Editorial
Notre système politique, notre démocratie semi-directe et la structure même de notre pays sont vus depuis l’extérieur soit avec une condescendance bienveillante, «ces petits Suisses sont bien gentils, mais ils feraient mieux de s’aligner», soit avec une curiosité incrédule, «comment ça, les Suisses ont voté contre une semaine de vacances supplémentaire?».
On ne mesure pas bien, depuis l’intérieur, à quel point la Suisse fait figure d’exception. Vivant en Catalogne depuis maintenant dix-huit ans, je suis assez fréquemment amené à expliquer les particularités du système suisse à mes amis et connaissances, qui, sans exception, manifestent leur enthousiasme devant la possibilité pour le peuple d’influencer les décisions politiques en dehors de l’élection de ses représentants.

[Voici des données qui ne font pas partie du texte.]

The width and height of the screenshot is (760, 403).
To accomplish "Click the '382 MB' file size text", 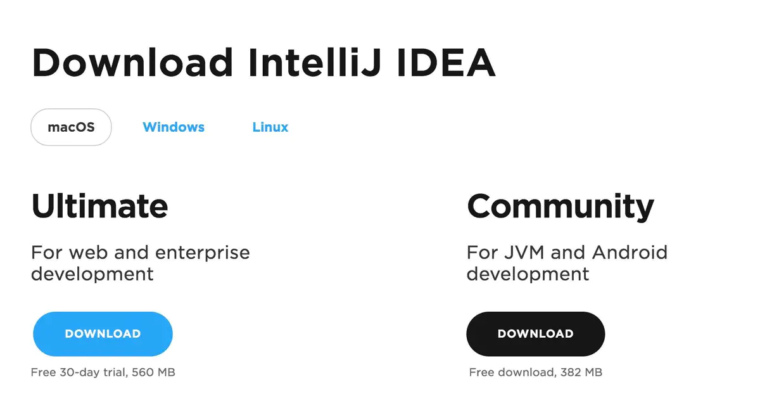I will tap(581, 373).
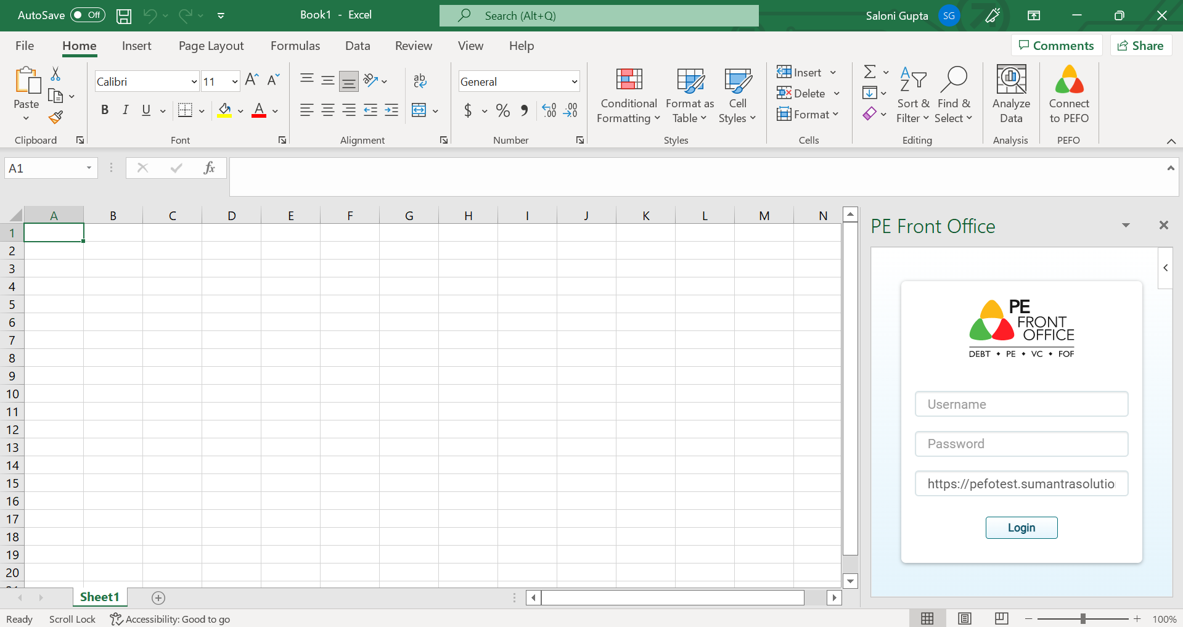Toggle AutoSave switch
Image resolution: width=1183 pixels, height=627 pixels.
tap(88, 15)
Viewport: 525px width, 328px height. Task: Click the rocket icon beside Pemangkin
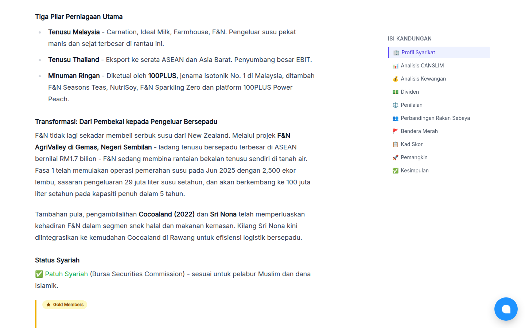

Car en Espagne comme en France, les hommes et femmes politiques sont des professionnels qui, trop souvent, n’ont jamais rien fait d’autre dans la vie et manquent de l’expérience qui permet une vision claire du chemin à suivre. On rêve d’un ministre de la santé médecin, d’un ministre de la culture écrivain, d’un ministre des transports ingénieur en génie civil, etc. Mais les portefeuilles importent peu, tant que l’on maintient ses fesses fermement encastrées dans le fauteuil du pouvoir.
L’idée même de démocratie parlementaire se base sur le fait que les élus, représentants des citoyens, devraient avoir à cœur de gérer avec précaution les biens communs et les impôts, d’œuvrer honnêtement à l’amélioration constante des conditions de vie des habitants et de faire preuve d’abnégation pour le bien de tous. La réalité est tout autre et l’on peut l’observer de façon particulièrement criante en Espagne, où la femme et le frère du chef du gouvernement sont impliqués dans des scandales de trafic d’influence et d’emploi fictif, et où les deux principaux partis, le Partido Popular et le Partido Socialista Obrero Español, ne comptent plus leurs membres mis en examen pour corruption.
En quoi la Suisse est-elle si différente? La politique suisse est lente et ennuyeuse. Les conseillers fédéraux sont élus par l’Assemblée fédérale et la plupart des citoyens sont incapables de les citer les sept. Pas de grand spectacle, mais des représentants du peuple qui sont des miliciens, exerçant une activité professionnelle et assumant leur charge politique en plus; et, par-dessus tout, le droit d’initiative et de référendum, qui obligent nos élus à chercher en tout temps des compromis qui puissent obtenir l’adhésion d’une majorité solide au sein des différents partis. Cela prend plus de temps, certes, mais les projets qui aboutissent sont durables, ce qui offre une grande sécurité juridique et une meilleure confiance dans les institutions, attirant ainsi en Suisse les capitaux étrangers.
Si l’on revient à notre comparaison avec l’Espagne, la situation est complètement inversée. Durant des décennies, il n’existait que deux forces politiques qui se partageaient les voix des Espagnols, les deux grands partis cités plus haut. La situation a un peu évolué ces dernières années avec l’apparition de forces plus «extrêmes» des deux côtés de l’hémicycle, mais cela n’a pas apporté de changements fondamentaux. Les deniers publics sont dilapidés de façon absolument indécente et une armée de conseillers qui dépendent d’innombrables ministères sont payés des sommes ridiculement élevées en comparaison des revenus normaux des citoyens. Les partis passent leur temps à se tirer dans les pattes et à s’autoféliciter des abominables résultats obtenus, dilapidant des fortunes en subventions de tous poils avec l’unique objectif d’acheter les voix des électeurs et de maintenir leur emprise sur les rênes du pouvoir.
On ne mesure peut-être pas toujours la chance que nous avons de vivre en Suisse.